# PROBLEMS:
A. Condense the paragraph of the Alto Adige post that begins "Nals Margreid 2007 Pinot Grigio" into a short bulleted list, keeping its main facts.
B. According to the Alto Adige post, what share of the region's planted acreage is given to white varieties?
C. Please return a passage from the Alto Adige post word for word, beginning at the words "Nals Margreid 2007" and stopping after "by the boatload.".

# PROVIDED PASSAGE:
○ ○ ○ ○ ○

Posted by Gabe on March 16, 2011

Last week I attended a tasting in Manhattan featuring the wines of Alto Adige. This region sits in the Italian Alps. Both red and white varieties are grown with white taking the lead at 55% of planted acreage. This two-part tasting included a walk around portion that featured tons of exciting new releases from a host of producers. Both red and white wines were showcased. That was the second part of the day; I’m going to focus on the first part. That initial piece was a 90 minute, sit-down seminar during which eight white wines were presented. The mission statement of the seminar was to illustrate the overall age-ability of white wines from Alto Adige. There are few regions in the world that produce white wines with the ability or intent of aging. The ones that have that capability however can often be transcendent. I was pretty curious to see how these wines would taste and if they really did have the as advertised potential for above average longevity. What follows are some brief thoughts about each of the eight wines we tasted.

Nals Margreid 2007 Pinot Grigio Punggl DOC Alto Adige. This single vineyard wine is 100% Pinot Grigio. Half of the grapes for this wine were fermented and aged in large oak barrels, the other half in stainless steel tanks. At release this wine had a suggested retail price of $24. The 2009 is the current vintage of this particular wine. The 2007 features lots of yellow fruit flavors throughout a round and sweet but well balanced palate. It shows off the juicy flavors that are prevalent with relatively small production Pinot Grigio treated with care; as opposed to the vast array of anonymous Pinot Grigio that hits US shelves by the boatload.

○ ○ ○ ○ ○

# COLLECTED DATA:
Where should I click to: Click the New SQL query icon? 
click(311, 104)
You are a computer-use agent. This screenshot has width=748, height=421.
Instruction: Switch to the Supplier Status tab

○ ○ ○ ○ ○

# TASK-BY-TASK RESULTS:
A.
- Single-vineyard wine made from 100% Pinot Grigio.
- Half the grapes were fermented and aged in large oak barrels, and half in stainless steel tanks.
- Suggested retail price at release was $24. The 2009 is the current vintage.
- The 2007 has yellow fruit flavors on a round, sweet, well-balanced palate.
- Its juicy flavors are typical of small-production Pinot Grigio made with care, unlike the many anonymous Pinot Grigios sold in large volumes in the US.

B. 55%

C.
Nals Margreid 2007 Pinot Grigio Punggl DOC Alto Adige. This single vineyard wine is 100% Pinot Grigio. Half of the grapes for this wine were fermented and aged in large oak barrels, the other half in stainless steel tanks. At release this wine had a suggested retail price of $24. The 2009 is the current vintage of this particular wine. The 2007 features lots of yellow fruit flavors throughout a round and sweet but well balanced palate. It shows off the juicy flavors that are prevalent with relatively small production Pinot Grigio treated with care; as opposed to the vast array of anonymous Pinot Grigio that hits US shelves by the boatload.